Global equity and commodity and euro zone debt markets are at risk of a sizeable correction. French and Dutch political uncertainty and a worsening European recession will feed global concerns about growth and debt. The deepest worry is that as Europe’s economy weakens, the uncertainty about how to address the crisis only increases.
The economic data is painfully clear. The first statistics of April suggest the euro zone recession which began in the fourth quarter has extended to the second quarter and is worsening. Service activity in France contracted sharply and firms cut jobs there and in Germany. That’s bad but the euro periphery is worse, with output falling faster – in the eleventh month of decline.

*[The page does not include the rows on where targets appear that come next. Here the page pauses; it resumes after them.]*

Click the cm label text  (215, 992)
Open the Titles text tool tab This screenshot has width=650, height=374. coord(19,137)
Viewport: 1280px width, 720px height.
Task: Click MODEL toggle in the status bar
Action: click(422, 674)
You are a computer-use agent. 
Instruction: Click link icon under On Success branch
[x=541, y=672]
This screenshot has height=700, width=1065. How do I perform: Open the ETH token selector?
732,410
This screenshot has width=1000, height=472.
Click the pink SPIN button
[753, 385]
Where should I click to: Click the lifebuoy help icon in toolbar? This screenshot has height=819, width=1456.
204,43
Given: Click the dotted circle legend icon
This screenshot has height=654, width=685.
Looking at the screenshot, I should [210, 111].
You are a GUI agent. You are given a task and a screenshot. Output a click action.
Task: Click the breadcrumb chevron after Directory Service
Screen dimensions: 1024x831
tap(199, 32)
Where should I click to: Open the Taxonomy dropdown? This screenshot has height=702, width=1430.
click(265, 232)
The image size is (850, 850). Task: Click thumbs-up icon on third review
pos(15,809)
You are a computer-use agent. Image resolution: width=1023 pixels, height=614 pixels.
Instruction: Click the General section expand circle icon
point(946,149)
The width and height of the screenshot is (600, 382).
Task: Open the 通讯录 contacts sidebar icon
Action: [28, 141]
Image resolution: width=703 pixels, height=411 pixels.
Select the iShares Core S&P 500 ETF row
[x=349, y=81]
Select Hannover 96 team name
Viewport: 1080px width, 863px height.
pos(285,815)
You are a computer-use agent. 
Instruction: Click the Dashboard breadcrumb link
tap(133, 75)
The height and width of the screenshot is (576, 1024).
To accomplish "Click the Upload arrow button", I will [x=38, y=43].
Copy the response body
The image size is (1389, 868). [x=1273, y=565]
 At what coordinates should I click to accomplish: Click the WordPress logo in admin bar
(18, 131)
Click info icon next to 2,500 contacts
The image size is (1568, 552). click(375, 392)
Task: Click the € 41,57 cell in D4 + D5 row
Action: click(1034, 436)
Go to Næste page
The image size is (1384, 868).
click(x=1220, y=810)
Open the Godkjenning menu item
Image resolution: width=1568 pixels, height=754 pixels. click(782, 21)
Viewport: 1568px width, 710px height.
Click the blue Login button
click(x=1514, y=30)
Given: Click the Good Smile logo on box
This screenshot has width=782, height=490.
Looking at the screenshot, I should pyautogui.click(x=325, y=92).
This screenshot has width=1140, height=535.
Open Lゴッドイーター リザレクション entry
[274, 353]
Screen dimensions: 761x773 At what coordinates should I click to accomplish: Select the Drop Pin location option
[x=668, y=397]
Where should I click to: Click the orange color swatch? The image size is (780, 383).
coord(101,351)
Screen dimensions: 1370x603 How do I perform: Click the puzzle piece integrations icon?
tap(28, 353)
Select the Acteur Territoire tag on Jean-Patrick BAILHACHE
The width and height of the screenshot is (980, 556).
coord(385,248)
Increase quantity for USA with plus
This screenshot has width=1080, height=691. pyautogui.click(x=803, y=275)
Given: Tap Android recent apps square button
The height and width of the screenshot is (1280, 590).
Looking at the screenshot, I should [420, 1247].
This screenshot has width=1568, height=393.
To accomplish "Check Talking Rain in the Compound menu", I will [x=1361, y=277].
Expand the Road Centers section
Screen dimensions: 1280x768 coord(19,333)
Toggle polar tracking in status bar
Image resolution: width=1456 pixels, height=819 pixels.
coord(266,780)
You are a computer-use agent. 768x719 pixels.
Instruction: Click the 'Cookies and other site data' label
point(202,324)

The big question is what to do. France encapsulates the debate. Francois Hollande’s strong showing in the first round of the presidential election is taken as a popular endorsement of pro-growth policies. But voters are rejecting ’austerity’ when little has arrived. France’s fiscal deficit was 5.2 percent of GDP in 2011 and its public debt to GDP ratio 85.8 percent. The OECD put French government spending at 56.2 percent of GDP in 2011 – well above the whole euro zone’s 49 percent.
The periphery’s plight is worse. Although recession in Italy, Spain, Portugal and Greece is set to be deep, pleas for less austerity seem certain to be rejected by Germany. That matters, because the periphery governments need Germany’s support to stay afloat. But the periphery’s crisis is not just fiscal – it is also one of competitiveness and growth. The easiest remedy may be a messy exit from the euro.
Euro zone fears seem set to rise again. The European Central Bank has flooded banks with cash and is ill-placed to intervene in the same way, though it ought to cut rates. A modest sell off seems likely in French debt and that of The Netherlands, as it faces an autumn election. The risks for Spanish and Italian debt are much greater.
The euro itself and global equity markets may well fall in sympathy. Oil and other commodities are vulnerable, too. Europe without a way forward may reverse an overly merry first quarter.